There was an interesting case in germany a couple years back, where a non-christian family sued the federal state of Bavaria to remove christian crosses from classrooms. Their child felt upset by this reminder of cruel torture.

Now, Bavaria is a really _really_ catholic area.

This lawsuit opened a whole can of worms about what is and what is not allowed at state intisutions, regarding religious symbols. 

I need to run off to work now, but I'll have a look at it later... don't remember the exact results anymore.


----------



## Devil's Advocate

Peter Graham said:


> but rushing to accusing a whole people of bigotry and intolerance is unfair and inaccurate.



First of all, kindly do not attempt to prove your point by misrepresenting what I said. At no point did I "[accuse] a whole people of bigotry and intolerance". If that is what you interpreted, then that is a gross and abject failure on *your* part, not mine. My issue was with the parliamentary decision regarding this one issue, which I feel was done for the wrong reasons, and not with either the French people, or the nation as a whole. I find it highly annoying that you chose (and yes, it was most definitely a concious choice) to try and present my statements in that light.



> The state is run on secular lines, meaning that people's "rights" to express their faith are nearly always trumped by the secular law in the event of a clash.



And which clash are you talking about? What problems had occurred in France that caused the government to conclude that banning hijabs and the Yarmulke would be in the best interest of the nation's people and/or its security?



> This is not bigotry. This is merely the logical conclsuion of a policy decison which keeps religion out of secular life and refuses to allow the perceived rights of an individual to trump the perceived best interests of everyone else. And good luck to them, I say.


 
Which interests are those, then? The interest to not see any religion other than Christianity? The interests to see people's hair uncovered to check for dandruff? Save materials so we can clothe the homeless? And secular? Please, give me a break. There is not a single country on the face of this planet, least of all France, that is truly secular. US is supposed to have separation of chruch and state, too. But go ahead and whip out a dollar bill, and the first thing you see is "In God We Trust." Secularism is fantasy.



> Not true. You have to look at this in the round. As Ursa says, the French are proud of their culture and have collective wobblies at all sorts of things - look how they react every time an English word or phrase creeps in.


This is not a case of language, which is distinctly either French, or not French. On what basis can you say that hijab/Yarmulke is not French?

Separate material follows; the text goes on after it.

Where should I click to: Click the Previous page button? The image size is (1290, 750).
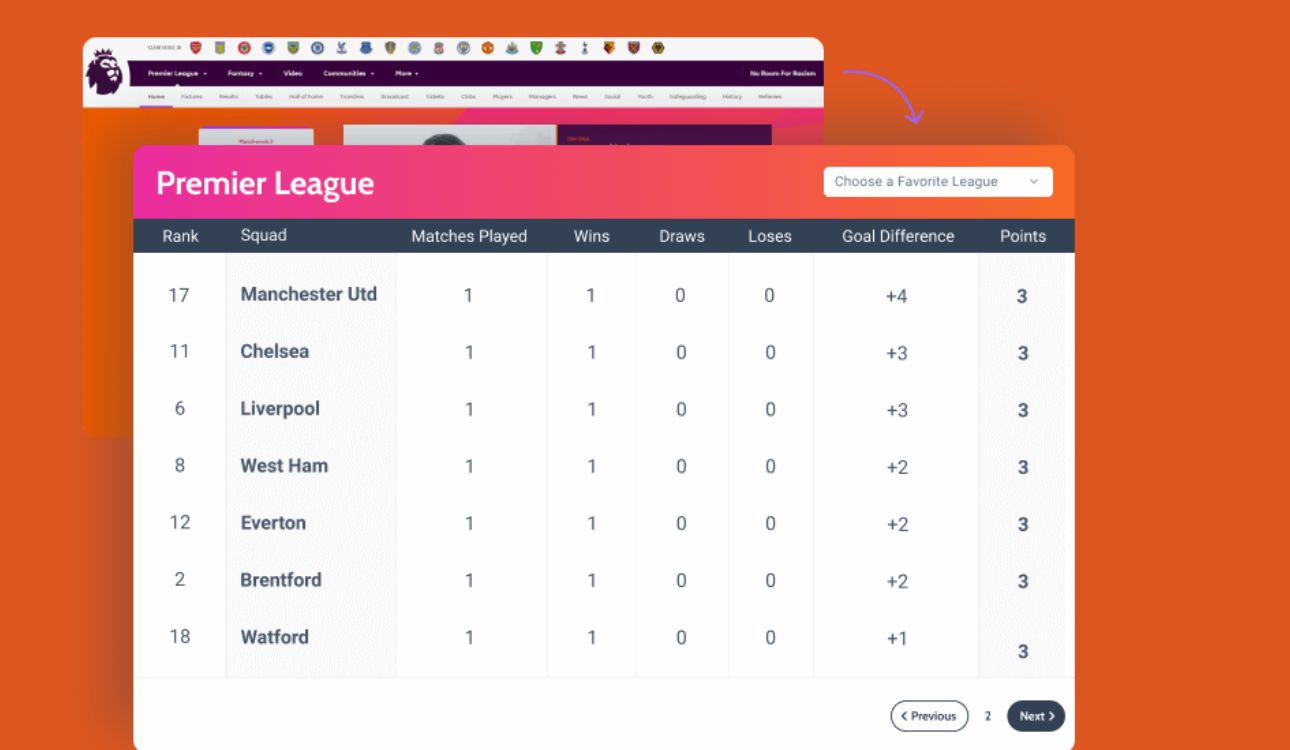click(x=929, y=716)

Just because the majority of the people are Christian? That certainly doesn't tie-in with the whole 'separation of church and state' argument; clearly, there's a contradiction here. 

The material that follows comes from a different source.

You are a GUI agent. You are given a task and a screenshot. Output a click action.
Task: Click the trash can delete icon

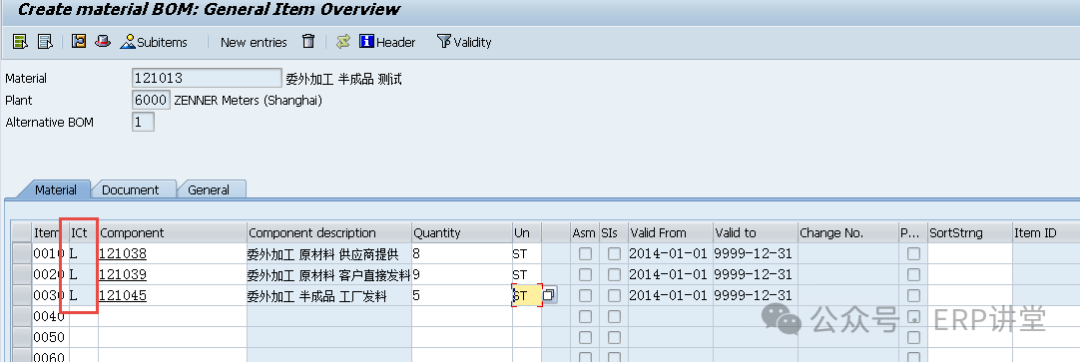(x=309, y=41)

It's not like this law only affects foreigners traveling to France, there are plenty of French nationals who are Muslims. So who are the government trying to protect their culture from? The threat of their _own_ citizens?? This, frankly, is what I find most disturbing: the idea that they - and, apparently, you - feel that expression of any religion other than Christianity is a 'threat' to French culture. 

The fact that France has a centuries' old connection with Christianity is just circumstance; it is in no way some sort of 'absolute truth' that must always be followed. A French Muslim or a French Jew is no less French than anyone else. If Christians are allowed to express and practise their faith, then so should everyone else, and that is inarguable.



> The very arguments you make as to why they shouldn't ban things (because people have a right to express their cultures and beliefs) are precisely the _same_ reasons that the French use to justify promoting their own culture and beliefs.


Promoting their own beliefs is not the same as stifling someone else's. One need not come at the expense of the other. France is supposed to be a country that is democratic, free, and *cough* 'secular'. Singling out certain religious symbols is in contradiction to those values.

All in all, it seems to me that your post was less about contradicting any factual inaccuracies in my statements, and more about making excuses on behalf of the French parliament to justify their ridiculous decision.

*EDIT* In any case, that's that; this debate is over. The thread now bears no relevance to the topic for which it was started. My apologies to Tobytwo for hijacking and disemboweling it; hopefully other, more considerate contributors than myself have sufficiently answered your query.

To borrow a line from Ryan Seacrest - DA Out!


----------



## Peter Graham

> *EDIT* In any case, that's that; this debate is over. The thread now bears no relevance to the topic for which it was started.
> To borrow a line from Ryan Seacrest - DA Out!


 

Come on!  You spill a load of ink getting all indignant about me and then try and pull the drawbridge up before I can respond?

Anyhow, let's move on.  I think that one area we have not considered in response to TobyTwo's original question is how laws are viewed in their day.  

A good modern example might be British motoring laws, especially those which relate to speeding.  A commentator looking back at our criminal law in a few hundred years time would be able to say with some certainty that speeding was a criminal offence which carried a significant fine, penalty points and could easily lead to you losing your driving licence.  

It would perhaps be harder for that same commentator to understand how people viewed that law, or how the courts usually dealt with malefactors.  Very few bans, very small fines and guilty pleas by post present a reality which is far removed from what a cursory look at the Road Traffic Act might suggest.  In addition, a significant number of motorists have very little regard or respect for speed limits, almost believing that they are in a game of "catch me if you can" with the authorities.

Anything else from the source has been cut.